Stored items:
*** Begin section ***

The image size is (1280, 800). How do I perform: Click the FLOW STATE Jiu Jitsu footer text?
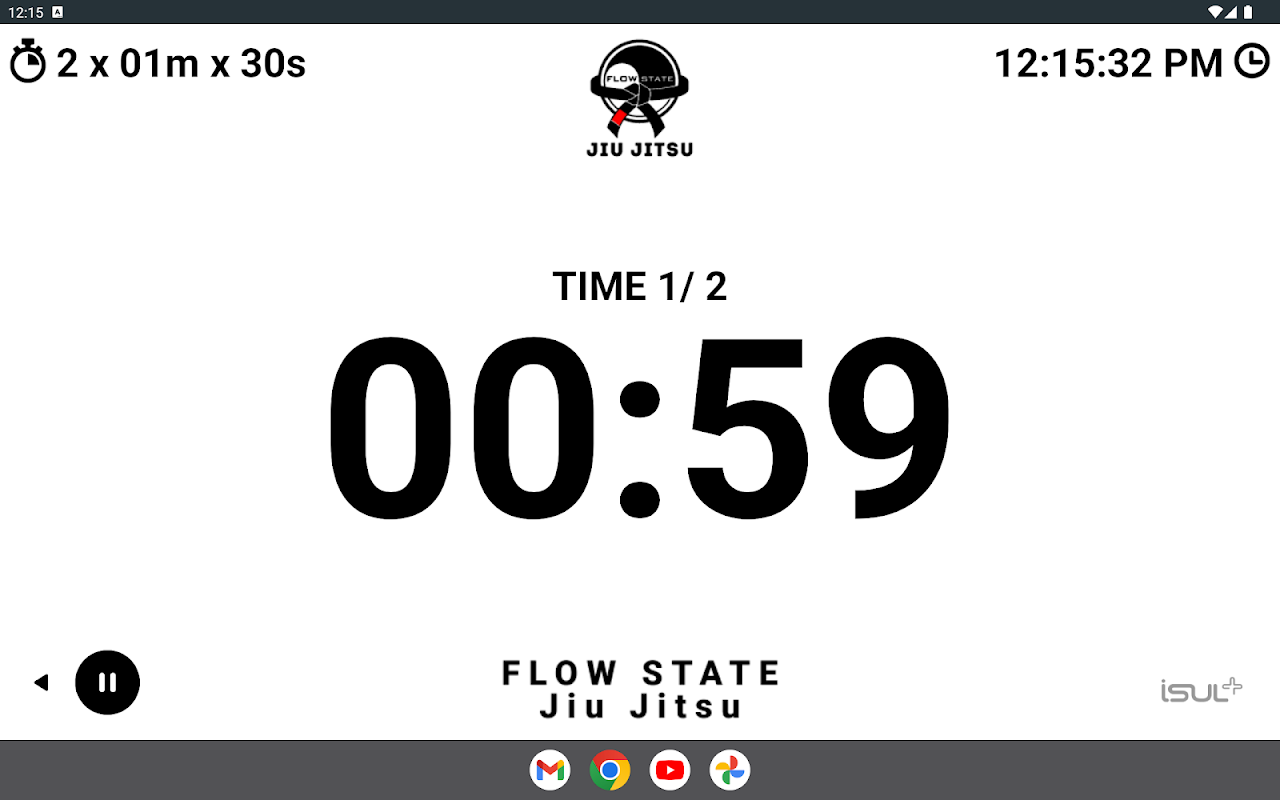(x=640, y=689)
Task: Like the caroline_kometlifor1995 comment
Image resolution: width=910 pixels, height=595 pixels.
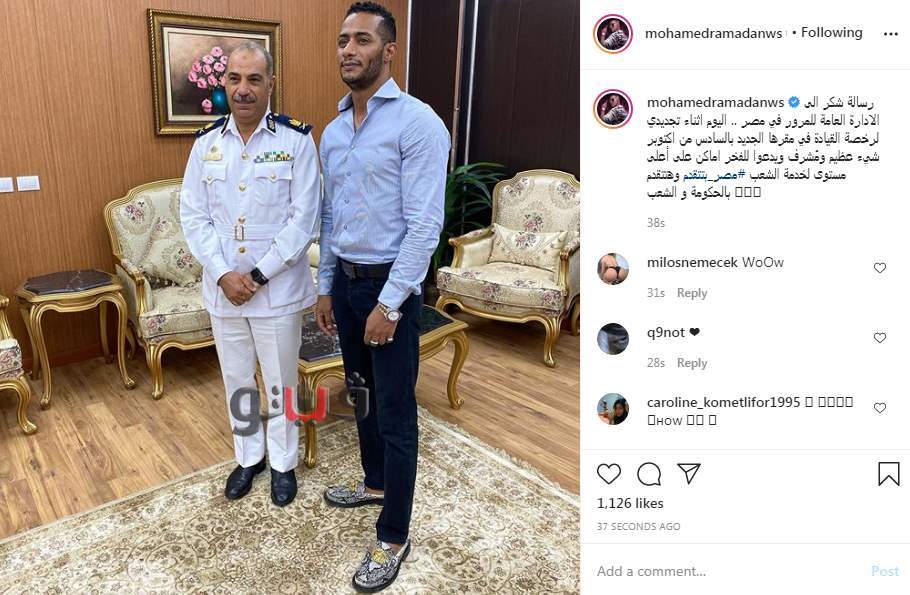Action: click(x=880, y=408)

*** End section ***

The problem: The lines wanted are those from the one with "Image resolution: width=910" to the end of the entries above, repeated exactly, both ends included. Leave out the pictures.

Exercise output:
Image resolution: width=910 pixels, height=595 pixels.
Action: click(x=880, y=408)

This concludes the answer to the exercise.